TEXT BLOCK –
----

And with that, I'd like to invite my colleagues on stage.
We'll do a little Q&A. I think we have about 10 minutes.
So if you have questions, please let us know.
[APPLAUSE]
AUDIENCE: It's obvious that it does scale very quickly.
CRAIG MCLUCKIE: Yes.
AUDIENCE: But what about certain applications that need
32 cores on one machine?
CRAIG MCLUCKIE: So yes, it does scale quickly.
Right now, we offer instance sizes up to eight cores.
We're absolutely looking at ways to bring even more of our
infrastructure capabilities to market.
But that's just where we started.
So right now, it's really about lots of work that can be
paralyzed, and we will provide vertical
scaling in the future.
AUDIENCE: Thank you.
AUDIENCE: So when MapR showed their cost calculation of $16,
they actually broke it down by second.
CRAIG MCLUCKIE: Yes.
AUDIENCE: So are you going to be billing at seconds,
minutes, or to the hour?
CRAIG MCLUCKIE: It's a great point.
At this point, it's by the hour.
So what they really should have said is you could have
done this 60 times in a row for this.
Right now, it is on demand by the hour.
But that's definitely something
we're thinking about.
AUDIENCE: OK, thanks.
AUDIENCE: My question is about how it plays well with Google
App Engine, specifically on the areas of load balancer.
So once I've integrated it with Google App Engine, will
it work with the same authentication?
The second being how it works with memcache.
CRAIG MCLUCKIE: OK.
So obviously, we have two technologies, Google App
Engine and Google Compute Engine.
We're going to be doing a session tomorrow.
We'll get into much more of the details.
But I'll provide you a very brief sense of where we are.
Coming out of the gate, Google Compute Engine is about being
able to deploy a lot of service to solve some
computationally hard problems.
App Engine is our web-facing, high-productivity,
high-efficiency environment for application development.
The two together actually work pretty well.
We have the ability to flow credentials using OAuth so
that you can use service accounts to authenticate
across them.
And App Engine becomes a very natural orchestrator and
management framework for these Compute containers.
And the Compute offers the ability to open App Engine up
and run general workloads that can connect as part of your
App Engine application.
Now over time, we will work to create even richer
connectivity between the two services.
For now, it works very naturally.
And a great example of that is our UI.
That was an App Engine application.
That was an App Engine application that was just
spinning up these virtual machines.
So App Engine's a very natural way to do things like order
scaling and to deal with some of those constituent parts.
And it'll just get better with time.
Hope that answered your question.
Thank you.
AUDIENCE: Hi.
Are the data centers located internationally?
And if so, can I specify a fail oversight?
CRAIG MCLUCKIE: So at this point, we only have domestic
data centers, US data centers.
We are working on creating a global data center footprint.
AUDIENCE: Even within the US, can I specify a fail oversight
in East Coast or West Coast?
CRAIG MCLUCKIE: Yeah, you can pick.
We actually publish what region they're in.
And so you can pick which specific data center you want
to be deployed in, so that you can be
close to your customers.

----

Collected data entries

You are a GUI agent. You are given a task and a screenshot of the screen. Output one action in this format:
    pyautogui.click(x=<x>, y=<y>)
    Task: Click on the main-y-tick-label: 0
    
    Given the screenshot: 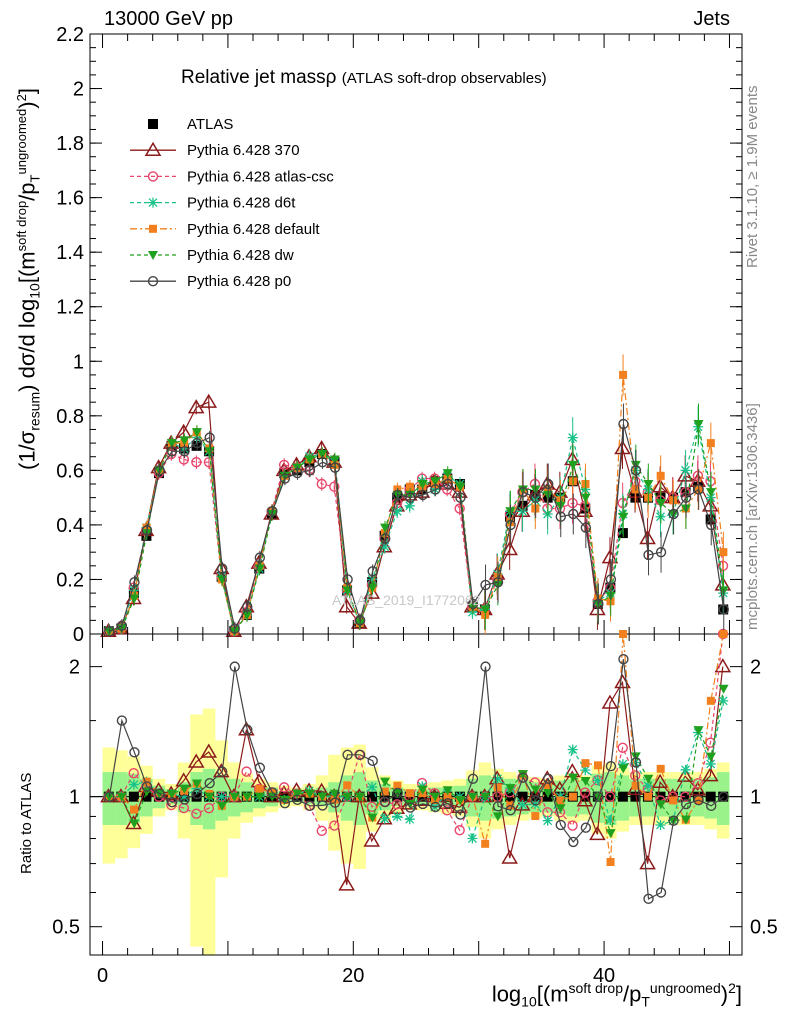 What is the action you would take?
    pyautogui.click(x=78, y=635)
    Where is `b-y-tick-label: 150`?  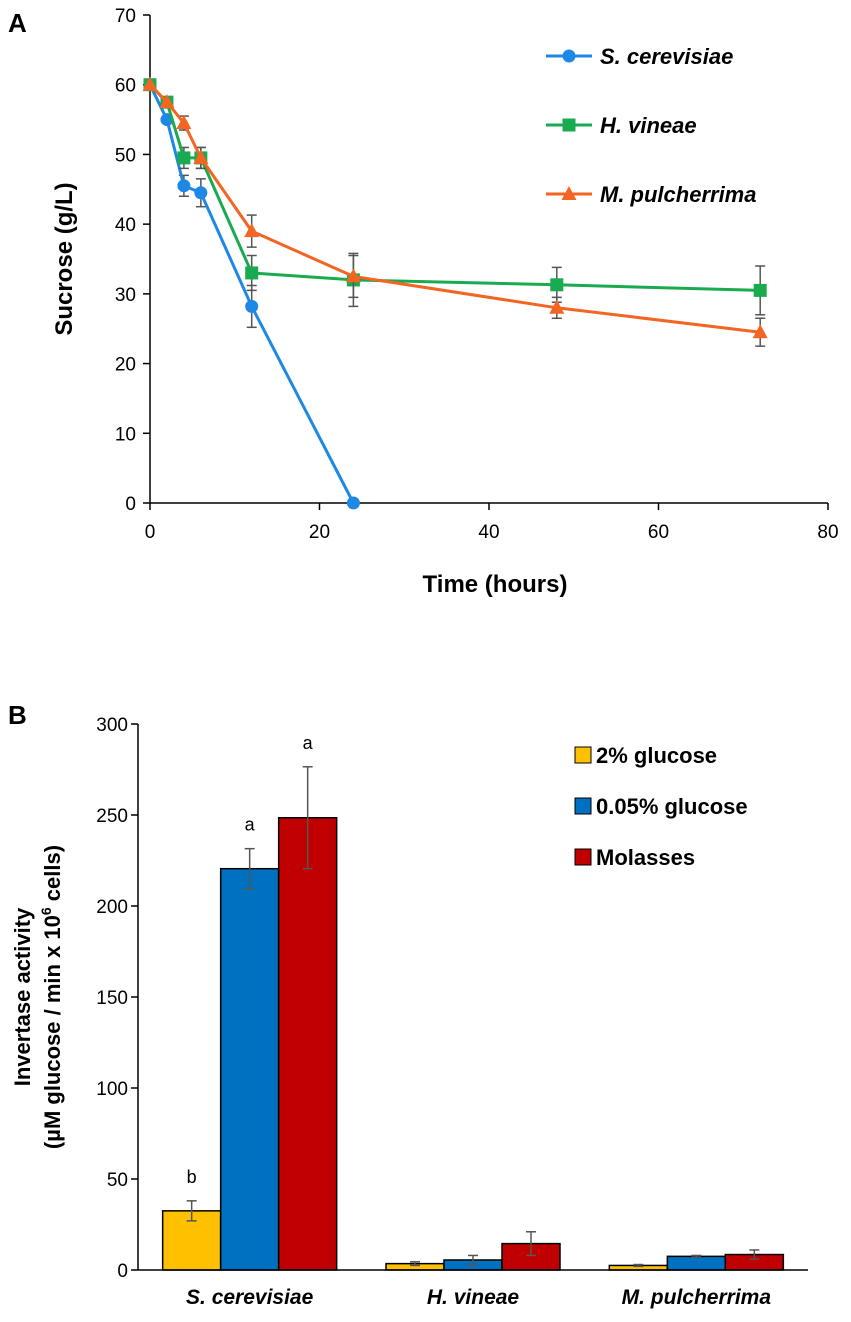 b-y-tick-label: 150 is located at coordinates (112, 998).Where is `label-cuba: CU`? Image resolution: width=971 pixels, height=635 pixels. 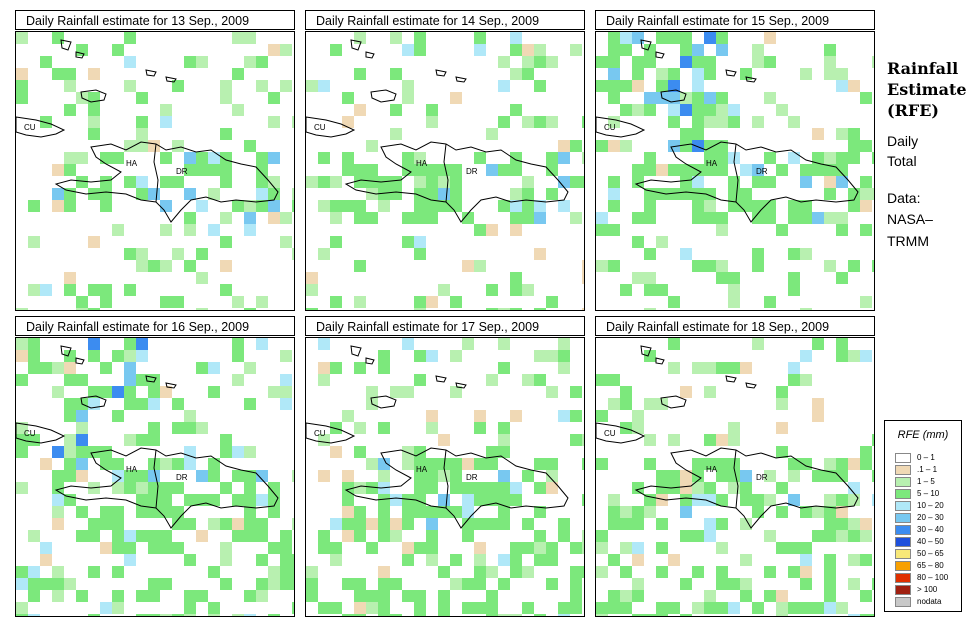
label-cuba: CU is located at coordinates (610, 128).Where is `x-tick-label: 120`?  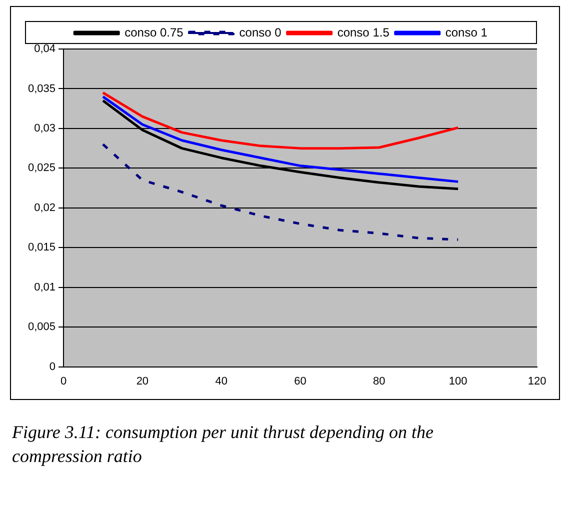 x-tick-label: 120 is located at coordinates (537, 382).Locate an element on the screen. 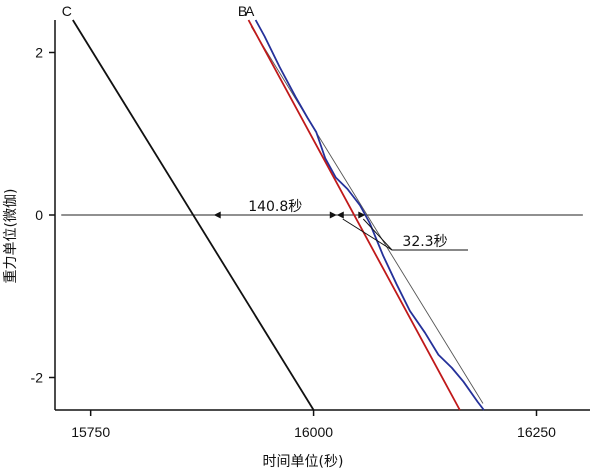 This screenshot has width=590, height=468. x-ticks: 15750 16000 16250 is located at coordinates (314, 425).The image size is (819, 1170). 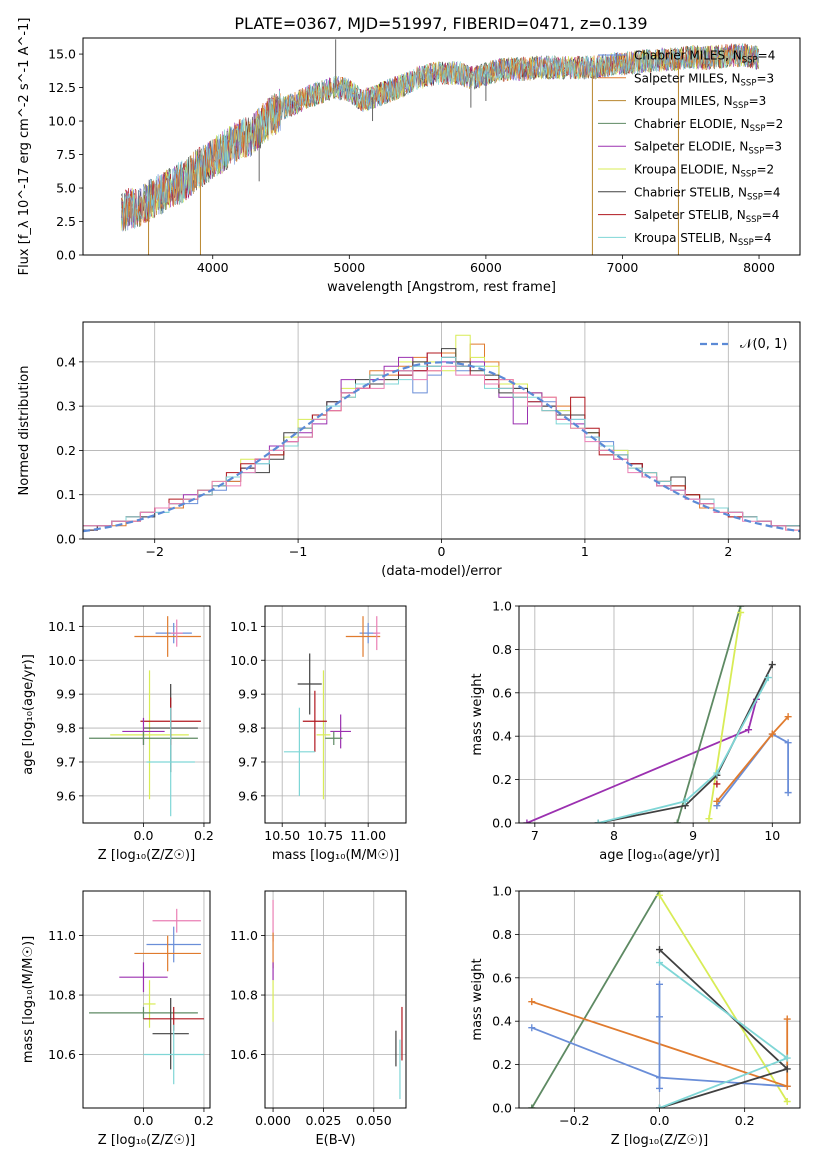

----

WHAT THE EXERCISE ASKS – In the Q&A transcript, what is the largest instance size currently offered? The records aren't needed for this work.

COMPLETED TASK – Eight cores.